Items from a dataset
——
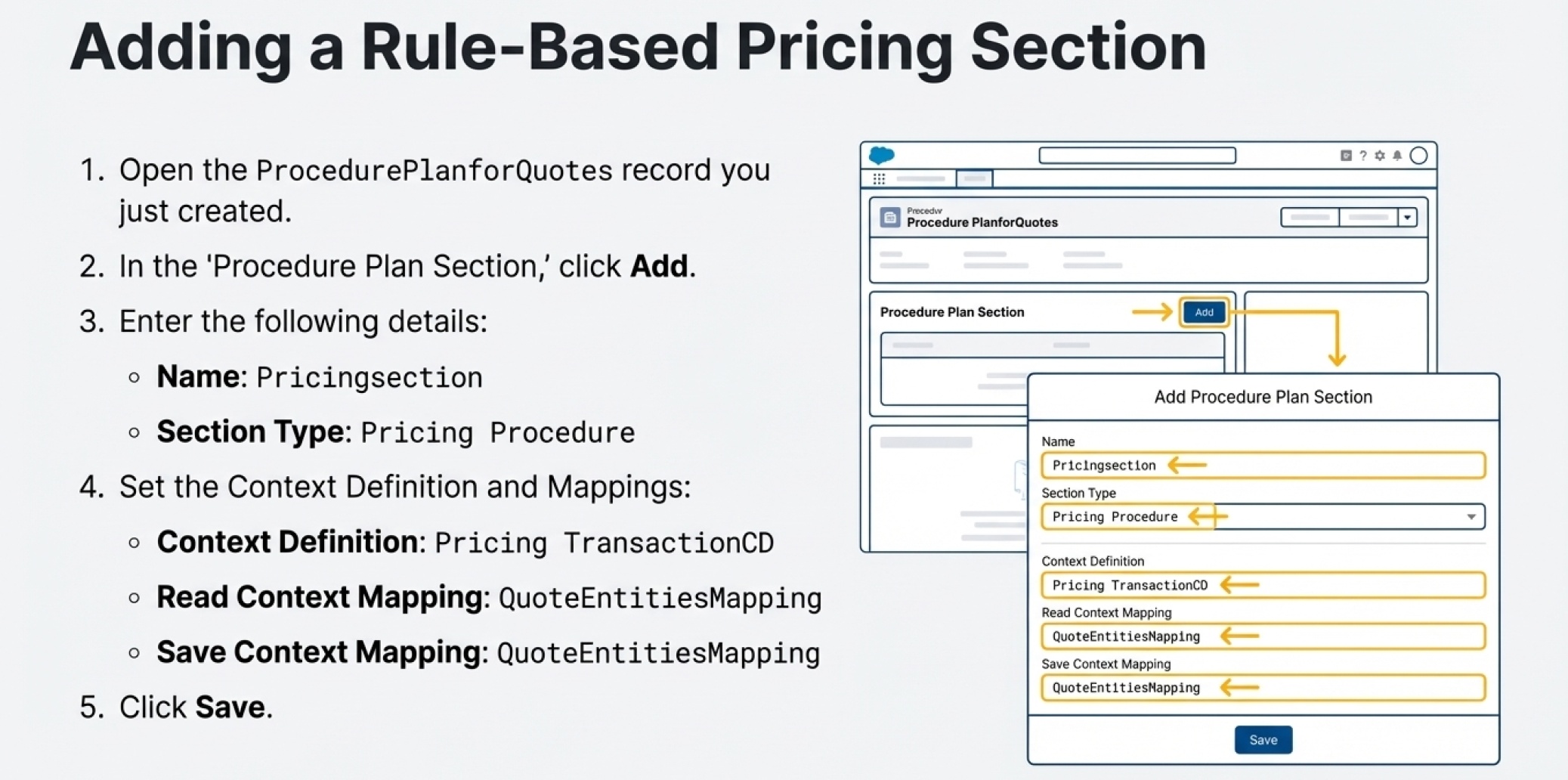Select the highlighted navigation tab
Viewport: 1568px width, 780px height.
pos(975,179)
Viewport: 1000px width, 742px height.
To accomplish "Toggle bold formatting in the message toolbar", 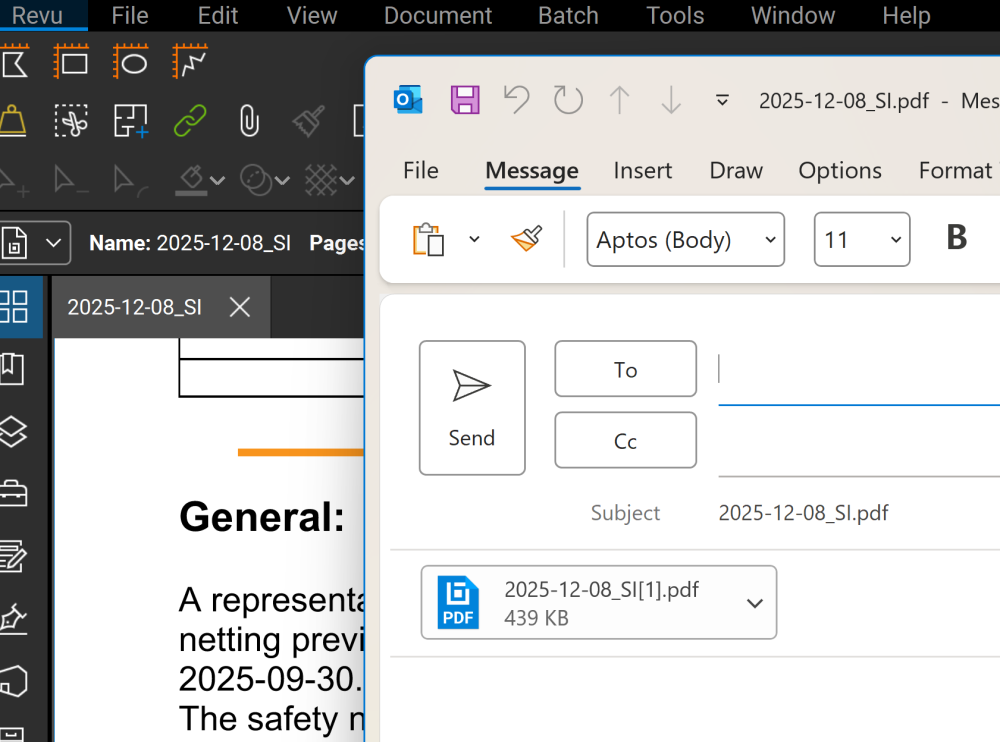I will [956, 238].
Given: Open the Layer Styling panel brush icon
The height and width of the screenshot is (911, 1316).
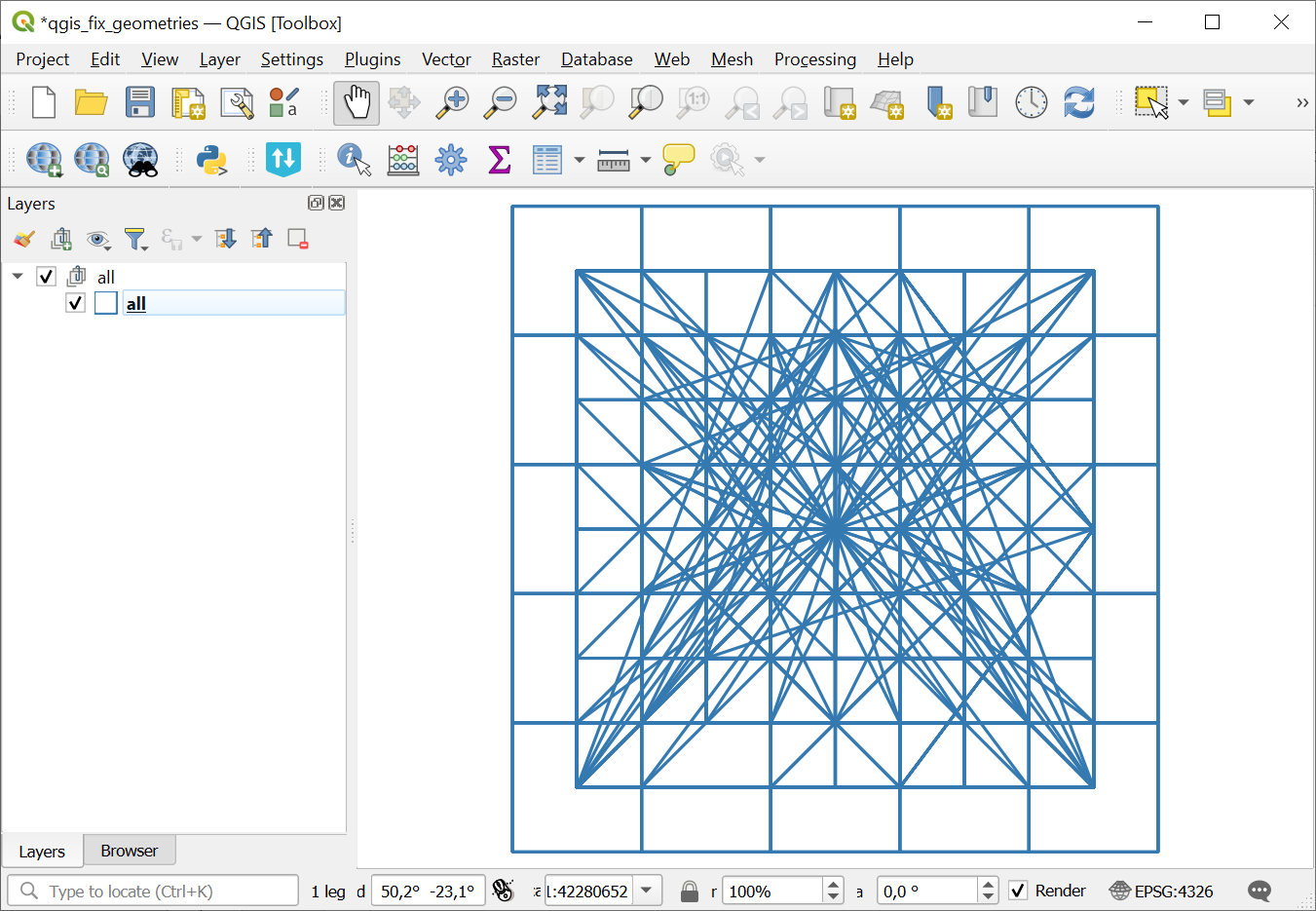Looking at the screenshot, I should tap(23, 238).
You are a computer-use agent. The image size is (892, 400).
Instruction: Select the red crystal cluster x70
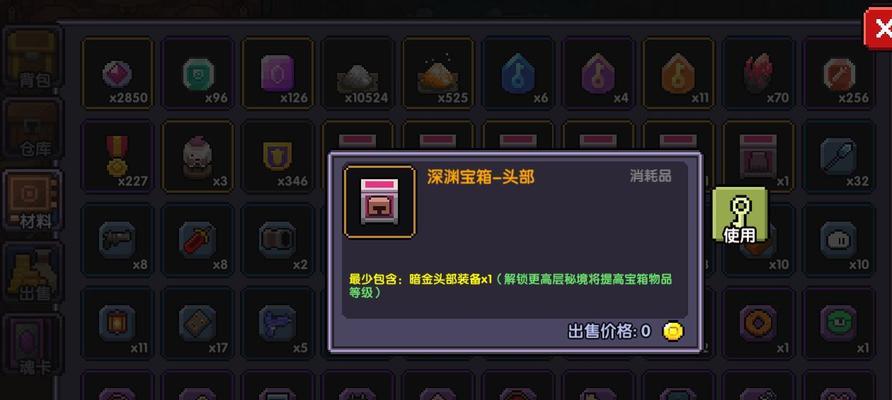click(x=758, y=73)
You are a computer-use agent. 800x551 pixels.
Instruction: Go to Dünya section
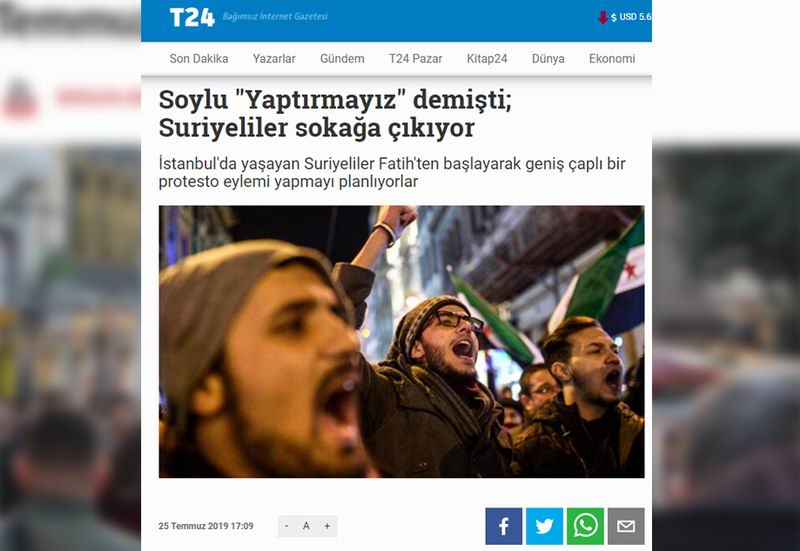coord(548,59)

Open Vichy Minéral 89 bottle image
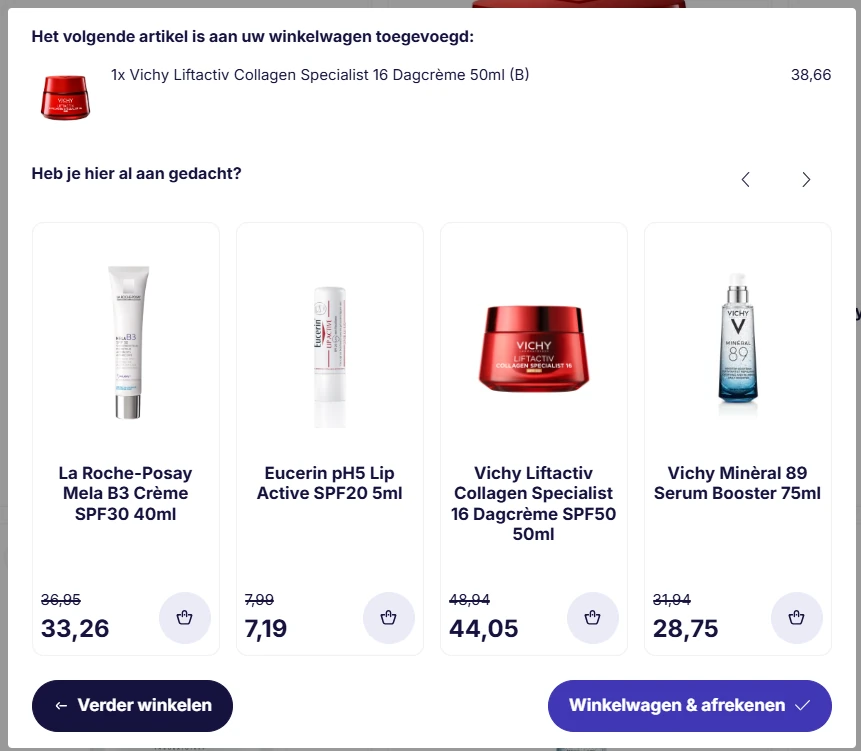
——
§ **Your goal**
Once you have checked each line above for the string "image", state how many lines contain it and add nothing more.

§ **Answer to this task**
2